Macromedia (Nasdaq: MACR) plunged US$5.43 to $21.15 in morning trading Thursday, after the company, which provides Web site design and other Internet software, reported quarterly results that were below expectations and declined to provide a forecast for the current year.
Analysts at two firms reportedly downgraded Macromedia shares following the news.
"Though the second half of our year was weaker than the first, overall it was still a pretty good year," Macromedia chairman and chief executive officer Rob Burgess said.
Macromedia said that it had pro forma income of $8.4 million, or 15 cents per share, in the fourth quarter ended March 31st, down from $16.8 million, or 30 cents, in the same period a year earlier and below the 20 cents per share expected by analysts.
Revenue edged up to $89.1 million from $86.4 million.
Pro forma results exclude acquisition-related charges, research and development costs, losses on investments and other items.

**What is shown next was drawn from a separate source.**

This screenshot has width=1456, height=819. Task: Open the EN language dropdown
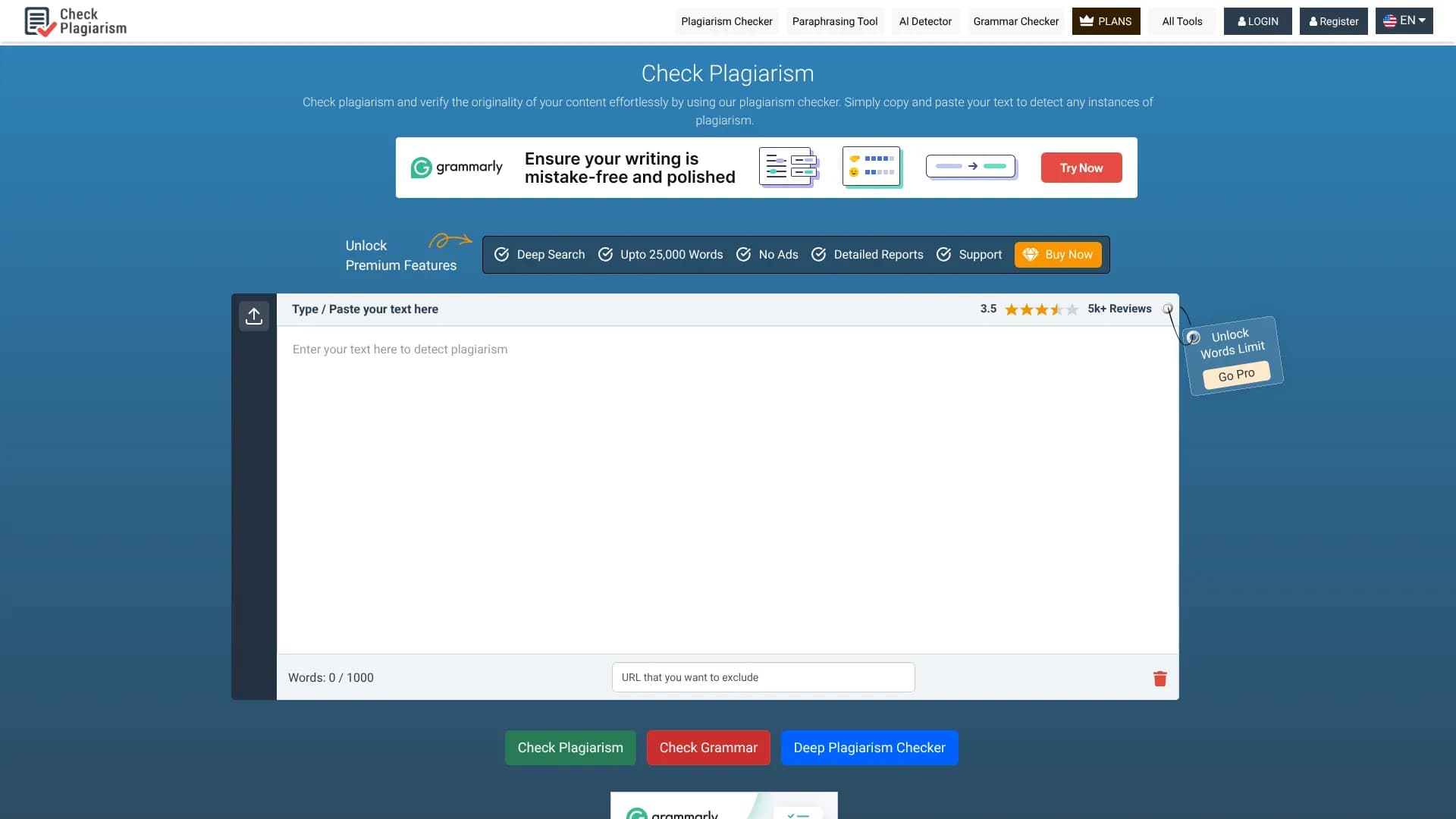[1404, 20]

Macromedia reported a net loss of $21.77 million, or 42 cents per share, for the fourth quarter, compared with net income of $5.54 million, or 12 cents, a year earlier.
For the fiscal year, Macromedia said that pro forma income rose 56 percent to $66.9 million, or $1.18 per share, as revenue advanced 47 percent to $376.4 million.
The company declined to provide an outlook for the year ahead.
"While we continue to see great opportunities for Macromedia, the economic climate has significantly reduced our visibility into future financial results," Burgess said.
That lack of "visibility" reportedly prompted analysts at Tucker Anthony to lower their rating on Macromedia shares to market perform from buy, and Moors Cabot was said to have downgraded Macromedia to hold from buy.
While maintaining an outperform rating on the stock, Salomon Smith
Barney reportedly slashed estimates for the current fiscal year.